Parte del sueño de Adriana prosperó. Gracias al festival, muchos incipientes realizadores encontraron un nicho para seguir creando y, desde distintas plataformas, lo siguen haciendo hasta el día de hoy. Otros, habían emigrado a tierras extrañas y producto del festival, volvieron al norte para quedarse, para producir, enseñar, fomentar y compartir con otros el maravilloso arte del audiovisual. Y cuando todo parecía perdido, de pronto surge un AntofaDocs serio y responsable que vuelve a poner en el tapete nacional a Antofagasta como referente nortino de la realización.
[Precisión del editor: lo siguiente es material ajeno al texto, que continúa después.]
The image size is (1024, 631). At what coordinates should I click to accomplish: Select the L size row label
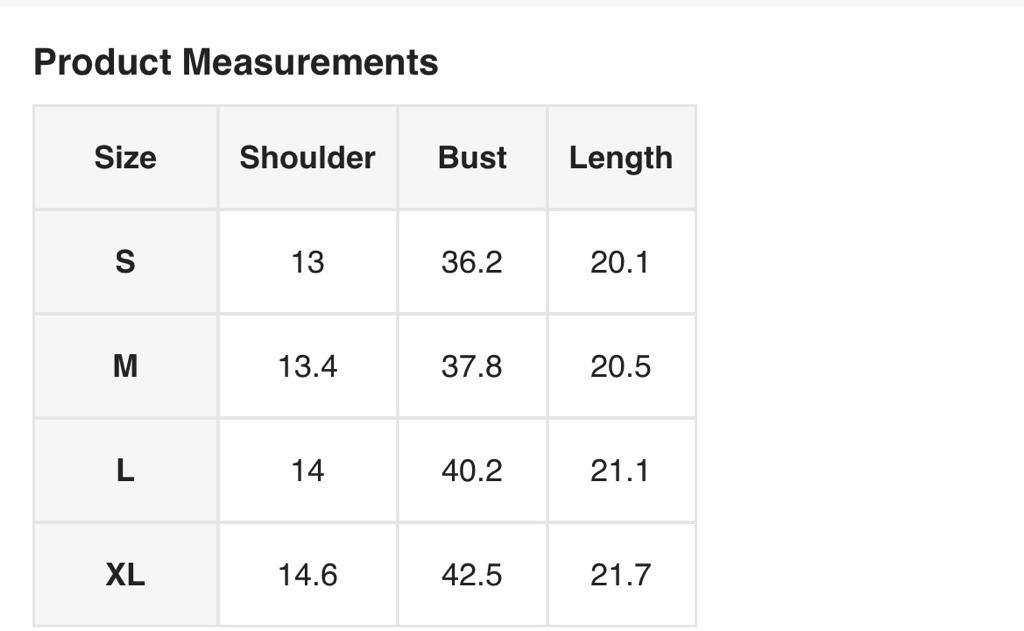point(125,470)
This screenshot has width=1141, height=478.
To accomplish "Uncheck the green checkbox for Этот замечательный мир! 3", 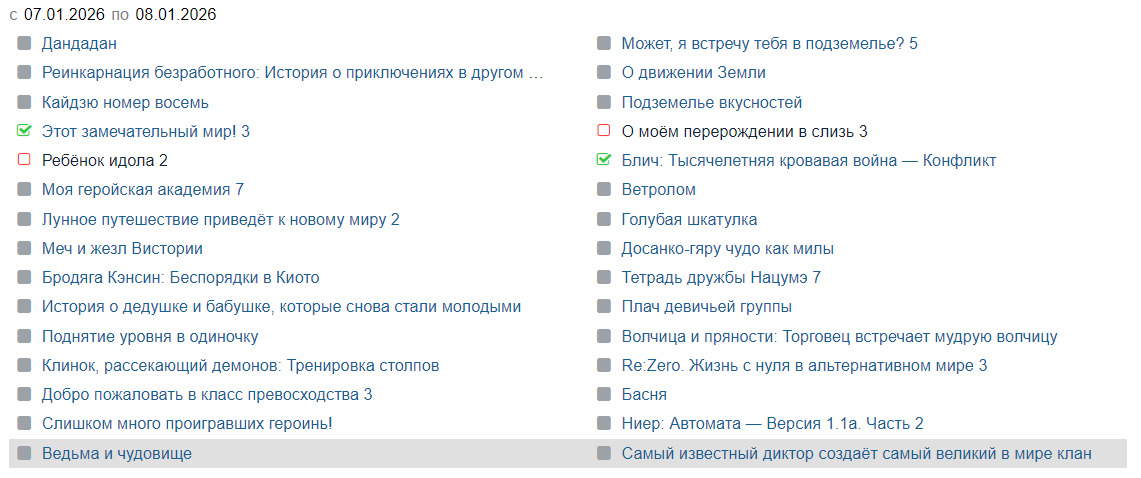I will pos(24,131).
Incluso, hace pocos días, la Corporación PAR y el equipo de la Filzic cumplió con la notable misión de llevar el largometraje documental de Adriana “Antofagasta, el Hollywood de Sudamérica” a la Feria del Libro de Perú, manteniendo vivo el legado de nuestra realizadora “por excelencia”. Lo escribo entre comillas, porque a Adriana le encantaba usar ese apelativo con el visionario Alberto Santana y a esta alturas bien vale a pena colocárselo a ella también, ¿por qué no? Si al fin y al cabo abrió un camino que hace diez años era inimaginable para nuestra región y que muchos han seguido e incluso, han llegado más allá de donde Adriana soñó o, mejor dicho, donde su sueño quedó truncado por esa maldita enfermedad.
Todavía no tenemos una escuela audiovisual, ni menos una de cine en el Norte de Chile. Lo más cercano (es estudio de TV de la Universidad José Santos Ossa) fue devorado por la avaricia de los accionistas de la Universidad del Mar. Estoy seguro que más de uno de los lujosos muebles del señor Zúñiga deben haber pagado las instalaciones demolidas y rematadas de aquellas instalaciones donde muchos se refugiaron no sólo para cumplir con las obligaciones de algunas cátedras, si no que (más importantes todavía) a crear, una misión original que todavía muchos de los que participamos en aquella iniciativa señera, queremos continuar cumpliendo hasta el fin de nuestros días.
Y, qué más da: mirando hacia atrás, recordando lo ocurrido hace diez años, me doy cuenta que Adriana tuvo razón. El Festival de Cine de Antofagasta quizás nunca va a tener el reconocimiento de las masas, pero marcó un punto de inflexión en el audiovisual de nuestra región. De eso, no me cabe duda alguna.